GitLab.com 误删了数据，现在彻底挂了

V2EX = way to explore

V2EX 是一个关于分享和探索的地方

现在注册

已注册用户请登录

这是一个创建于 2987 天前的主题，其中的信息可能已经有所发展或是发生改变。

已经宕机两个多小时，预计还会继续。

他们发了个Google Docs，里面一些内容也是值得学习的

https://docs.google.com/document/d/1GCK53YDcBWQveod9kfzW-VCxIABGiryG7_z_6jHdVik/pub

第 1 条附言 · 2017-02-01 14:40:08 +08:00

The incident affected the database (including issues and merge requests) but not the git repo's (repositories and wikis).

看来是💊，数据库再也恢复不出来的节奏！影响重大啊

第 2 条附言 · 2017-02-01 20:46:00 +08:00

https://about.gitlab.com/2017/02/01/gitlab-dot-com-database-incident/

宕机

彻底

预计

小时

30 条回复 • 2017-02-03 10:28:27 +08:00

yangqi

2017-02-01 10:04:14 +08:00

太好笑了， 5 种备份方式没有一个备份正确的。这平时没人检查，一帮人居然没人意识到备份的重要性

dzxx36gyy

2017-02-01 10:04:32 +08:00 via Android

噗噗噗

ZE3kr

2017-02-01 10:07:33 +08:00

看到 “ 5 backup/replication techniques deployed none are working reliably or set up in the first place ” 时我也很惊讶，至少我都会定期检查备份是否更新，是否有大小（经常因为配置问题备份是空的）

ZE3kr

2017-02-01 10:10:02 +08:00

之前就是因为自己维护 GitLab 太麻烦，用了 GitLab.com 的公共服务，没想到它们的公共服务现在出了问题……

EPr2hh6LADQWqRVH

2017-02-01 10:27:40 +08:00 via Android

堪忧啊， Ruby 党

AstroProfundis

2017-02-01 10:30:31 +08:00

最后那句结论真是看着血淋淋的...

deleted

2017-02-01 10:36:54 +08:00 via Android

gitlab 粗事了…

wzxjohn

2017-02-01 10:46:35 +08:00

吃惊。。。还好我用的是自建的。。。

Havee

2017-02-01 11:02:50 +08:00

汗...

Unknwon

2017-02-01 11:07:24 +08:00

感觉这是个植入广告的完美时机。。我觉得我不能错过。。

https://gogs.io/ 你值得拥有。。。

DoraJDJ

2017-02-01 11:13:32 +08:00 via Android

rm -rf / 又发威了

幸好提前转到了 Coding Pages

yangqi

2017-02-01 11:23:30 +08:00

@Unknwon 呵呵，你需要把你们备份方案晒出来才能抓住这个完美时机

neilp

2017-02-01 11:29:57 +08:00

5 个方案竟然都失败了.
也是没谁了

irainsoft

2017-02-01 11:34:06 +08:00

5 个都不工作也真是厉害这么久还没发现....

Sharuru

2017-02-01 11:55:29 +08:00

五个备份除了最后的 S3 存储不正确以外，其他的都是因为备份周期过长（ 24 小时）导致的。

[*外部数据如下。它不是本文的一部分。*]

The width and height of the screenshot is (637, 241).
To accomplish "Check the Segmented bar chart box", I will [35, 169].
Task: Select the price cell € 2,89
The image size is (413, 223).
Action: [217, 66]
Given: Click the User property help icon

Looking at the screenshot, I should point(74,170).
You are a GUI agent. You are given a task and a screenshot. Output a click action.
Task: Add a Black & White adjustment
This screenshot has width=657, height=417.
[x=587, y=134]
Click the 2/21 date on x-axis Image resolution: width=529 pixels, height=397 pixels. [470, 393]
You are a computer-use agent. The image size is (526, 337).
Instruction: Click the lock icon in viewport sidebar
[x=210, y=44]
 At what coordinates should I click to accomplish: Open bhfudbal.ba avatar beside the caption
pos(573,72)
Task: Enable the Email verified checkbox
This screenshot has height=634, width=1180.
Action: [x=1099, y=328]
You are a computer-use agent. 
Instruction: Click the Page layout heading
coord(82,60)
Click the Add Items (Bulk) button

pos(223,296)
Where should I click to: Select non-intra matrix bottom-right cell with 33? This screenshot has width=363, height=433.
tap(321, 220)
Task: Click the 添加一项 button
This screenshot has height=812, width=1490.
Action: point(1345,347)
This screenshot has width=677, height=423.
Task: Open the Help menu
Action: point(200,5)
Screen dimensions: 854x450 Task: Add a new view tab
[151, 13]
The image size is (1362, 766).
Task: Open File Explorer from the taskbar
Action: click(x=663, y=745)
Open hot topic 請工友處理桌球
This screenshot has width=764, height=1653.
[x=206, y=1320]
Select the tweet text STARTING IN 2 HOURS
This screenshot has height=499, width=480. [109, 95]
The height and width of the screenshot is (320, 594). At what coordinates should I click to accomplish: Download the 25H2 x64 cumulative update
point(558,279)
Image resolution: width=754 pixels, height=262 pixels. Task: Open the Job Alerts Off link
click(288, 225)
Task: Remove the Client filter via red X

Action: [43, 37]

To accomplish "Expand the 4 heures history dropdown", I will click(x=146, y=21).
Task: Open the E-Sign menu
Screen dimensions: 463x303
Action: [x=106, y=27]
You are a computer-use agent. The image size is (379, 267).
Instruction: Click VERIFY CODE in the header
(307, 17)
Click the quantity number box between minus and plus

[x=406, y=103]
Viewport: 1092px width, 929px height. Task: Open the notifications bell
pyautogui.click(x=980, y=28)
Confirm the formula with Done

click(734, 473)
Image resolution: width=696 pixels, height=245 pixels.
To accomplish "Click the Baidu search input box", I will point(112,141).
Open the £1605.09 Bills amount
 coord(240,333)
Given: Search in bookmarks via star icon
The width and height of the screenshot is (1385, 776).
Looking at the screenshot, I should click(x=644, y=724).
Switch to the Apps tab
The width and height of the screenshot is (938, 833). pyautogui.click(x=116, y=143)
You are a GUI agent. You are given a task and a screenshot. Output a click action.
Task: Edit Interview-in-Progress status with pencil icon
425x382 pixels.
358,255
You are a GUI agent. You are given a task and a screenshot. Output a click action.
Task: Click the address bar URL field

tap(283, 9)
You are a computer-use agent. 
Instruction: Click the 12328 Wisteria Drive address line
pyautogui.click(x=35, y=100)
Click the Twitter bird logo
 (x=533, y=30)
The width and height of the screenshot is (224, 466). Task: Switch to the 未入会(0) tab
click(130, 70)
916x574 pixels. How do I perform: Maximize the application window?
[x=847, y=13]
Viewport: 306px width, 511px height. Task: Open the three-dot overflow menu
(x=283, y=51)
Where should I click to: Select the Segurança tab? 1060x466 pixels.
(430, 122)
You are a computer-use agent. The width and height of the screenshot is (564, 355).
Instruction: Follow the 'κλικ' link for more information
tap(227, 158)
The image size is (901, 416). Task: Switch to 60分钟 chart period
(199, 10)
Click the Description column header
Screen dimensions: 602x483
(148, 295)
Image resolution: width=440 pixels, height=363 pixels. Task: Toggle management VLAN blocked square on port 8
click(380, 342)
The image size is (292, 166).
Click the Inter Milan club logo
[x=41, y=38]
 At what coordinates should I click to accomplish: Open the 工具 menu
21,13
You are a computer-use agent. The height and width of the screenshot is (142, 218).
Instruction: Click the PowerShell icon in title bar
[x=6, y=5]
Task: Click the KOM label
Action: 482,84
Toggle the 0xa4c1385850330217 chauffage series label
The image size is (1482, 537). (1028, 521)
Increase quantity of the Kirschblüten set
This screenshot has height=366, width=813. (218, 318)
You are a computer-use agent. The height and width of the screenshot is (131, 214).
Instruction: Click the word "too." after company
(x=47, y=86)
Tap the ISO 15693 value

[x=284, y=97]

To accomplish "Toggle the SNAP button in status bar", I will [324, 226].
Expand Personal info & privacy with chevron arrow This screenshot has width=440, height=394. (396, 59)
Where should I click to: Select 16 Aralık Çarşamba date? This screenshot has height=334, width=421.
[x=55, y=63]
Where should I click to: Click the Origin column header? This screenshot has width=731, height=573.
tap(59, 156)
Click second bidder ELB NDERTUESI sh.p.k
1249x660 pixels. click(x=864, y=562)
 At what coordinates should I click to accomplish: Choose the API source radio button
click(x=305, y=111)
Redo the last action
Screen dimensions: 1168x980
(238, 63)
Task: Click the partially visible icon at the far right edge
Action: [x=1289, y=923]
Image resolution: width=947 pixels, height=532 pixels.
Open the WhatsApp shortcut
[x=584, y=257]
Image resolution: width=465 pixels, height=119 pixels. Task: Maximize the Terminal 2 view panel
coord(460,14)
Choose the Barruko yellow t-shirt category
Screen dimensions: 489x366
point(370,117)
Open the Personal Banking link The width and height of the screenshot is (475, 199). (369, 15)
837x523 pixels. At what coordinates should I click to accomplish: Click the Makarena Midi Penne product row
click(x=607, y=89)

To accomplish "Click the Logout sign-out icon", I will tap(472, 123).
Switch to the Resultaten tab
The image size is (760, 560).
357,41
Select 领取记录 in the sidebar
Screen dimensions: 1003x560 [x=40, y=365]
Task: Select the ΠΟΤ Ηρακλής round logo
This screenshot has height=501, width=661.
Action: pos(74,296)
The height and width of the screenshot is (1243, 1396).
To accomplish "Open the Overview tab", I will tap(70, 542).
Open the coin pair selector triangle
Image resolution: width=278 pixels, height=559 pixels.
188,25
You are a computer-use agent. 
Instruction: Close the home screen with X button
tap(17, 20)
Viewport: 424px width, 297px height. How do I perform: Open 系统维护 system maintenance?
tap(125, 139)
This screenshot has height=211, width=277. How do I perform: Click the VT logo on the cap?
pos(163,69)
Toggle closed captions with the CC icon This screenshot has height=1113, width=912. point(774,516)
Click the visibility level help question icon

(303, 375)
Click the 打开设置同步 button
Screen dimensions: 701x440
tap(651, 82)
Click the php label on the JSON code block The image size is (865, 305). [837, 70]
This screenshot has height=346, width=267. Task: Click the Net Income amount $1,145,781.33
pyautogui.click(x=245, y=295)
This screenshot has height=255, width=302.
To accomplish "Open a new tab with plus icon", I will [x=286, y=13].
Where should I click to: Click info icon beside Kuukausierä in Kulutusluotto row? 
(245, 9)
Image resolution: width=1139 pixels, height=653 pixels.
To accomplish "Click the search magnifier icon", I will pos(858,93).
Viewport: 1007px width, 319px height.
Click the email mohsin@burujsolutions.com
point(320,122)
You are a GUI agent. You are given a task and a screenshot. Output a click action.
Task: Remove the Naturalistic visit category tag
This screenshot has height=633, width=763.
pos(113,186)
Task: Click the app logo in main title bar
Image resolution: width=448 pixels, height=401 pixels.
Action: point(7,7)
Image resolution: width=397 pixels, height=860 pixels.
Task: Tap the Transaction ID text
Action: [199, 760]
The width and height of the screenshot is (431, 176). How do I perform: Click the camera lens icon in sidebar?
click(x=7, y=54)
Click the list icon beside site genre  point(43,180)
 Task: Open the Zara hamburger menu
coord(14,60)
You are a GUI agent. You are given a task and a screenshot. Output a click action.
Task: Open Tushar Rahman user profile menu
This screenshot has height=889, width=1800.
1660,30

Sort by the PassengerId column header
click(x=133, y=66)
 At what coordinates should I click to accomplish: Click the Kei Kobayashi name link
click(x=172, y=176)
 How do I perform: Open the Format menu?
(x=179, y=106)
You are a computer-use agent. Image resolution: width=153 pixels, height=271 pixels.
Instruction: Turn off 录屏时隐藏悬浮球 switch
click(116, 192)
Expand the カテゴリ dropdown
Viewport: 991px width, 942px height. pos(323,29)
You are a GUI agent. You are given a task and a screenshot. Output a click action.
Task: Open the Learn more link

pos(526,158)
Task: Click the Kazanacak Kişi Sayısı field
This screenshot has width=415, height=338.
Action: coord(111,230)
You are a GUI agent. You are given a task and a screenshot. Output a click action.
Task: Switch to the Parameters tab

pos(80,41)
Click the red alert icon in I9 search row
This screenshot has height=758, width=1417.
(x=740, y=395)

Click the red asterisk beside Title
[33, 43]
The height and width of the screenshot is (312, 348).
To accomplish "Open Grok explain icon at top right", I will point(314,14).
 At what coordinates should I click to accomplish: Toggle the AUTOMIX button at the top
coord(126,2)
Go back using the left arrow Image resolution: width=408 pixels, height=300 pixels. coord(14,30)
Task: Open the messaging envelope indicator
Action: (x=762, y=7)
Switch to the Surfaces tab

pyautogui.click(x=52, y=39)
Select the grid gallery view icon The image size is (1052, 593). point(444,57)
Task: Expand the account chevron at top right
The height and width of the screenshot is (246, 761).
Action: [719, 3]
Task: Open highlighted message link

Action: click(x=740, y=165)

备份是为了能够在系统失效后尽快的回复可用状态的最后手段，
如果是为了失效后快速恢复，那是 HA 做的事；

ZE3kr

2017-02-01 12:01:42 +08:00 via iPhone

@Sharuru Regular backups 是找不到存在了哪个地方
Disk snapshots 没有备份数据库

总之就是倒霉的事情都碰上了，不然不至于宕机那么久

yangqi

2017-02-01 12:02:05 +08:00

@Sharuru 24 小时可用的备份只有 LVM 快照，其他都无效

"2. Regular backups seem to also only be taken once per 24 hours, though YP has not yet been able to figure out where they are stored. According to JN these don ’ t appear to be working, producing files only a few bytes in size."
"3. Disk snapshots in Azure are enabled for the NFS server, but not for the DB servers."
"4. The synchronisation process removes webhooks once it has synchronised data to staging. "
"5. The replication procedure is super fragile, prone to error, relies on a handful of random shell scripts, and is badly documented"

ZE3kr

2017-02-01 12:06:25 +08:00 via iPhone

话说我最近也弄丢个非常重要的代码文件，正在我特别着急，是不是要重新写一遍代码时，发现我有一个一天前的 snapshot ，瞬间如释重负

DaCong

2017-02-01 12:07:00 +08:00 via Android

怪不得我今天更新 aur 上的一个包的时候从 gitlab 下载源代码总是出错。

matrix67

2017-02-01 12:09:41 +08:00

好消息是 This incident affected the database (including issues and merge requests) but not the git repo's (repositories and wikis).

matrix67

2017-02-01 12:12:22 +08:00

主要原因是手快

YP thinks that perhaps pg_basebackup is being super pedantic about there being an empty data directory, decides to remove the directory. After a second or two he notices he ran it on db1.cluster.gitlab.com, instead of db2.cluster.gitlab.com

2017/01/31 23:27 YP - terminates the removal, but it ’ s too late. Of around 310 GB only about 4.5 GB is left - Slack

然后他们还想用这个方法恢复。难道他们是现场 google 的？应该不会吧。

JEJ: Probably too late, but isn't it sometimes possible if you make the disk read-only quickly enough? Also might still have file descriptor if the file was in use by a running process according to http://unix.stackexchange.com/a/101247/213510

Azure 这个删的快。想到 adobe 那个梗。 mac 要放个 adobe 压压惊。

Also, Azure is apparently also really good in removing data quickly, but not at sending it over to replicas.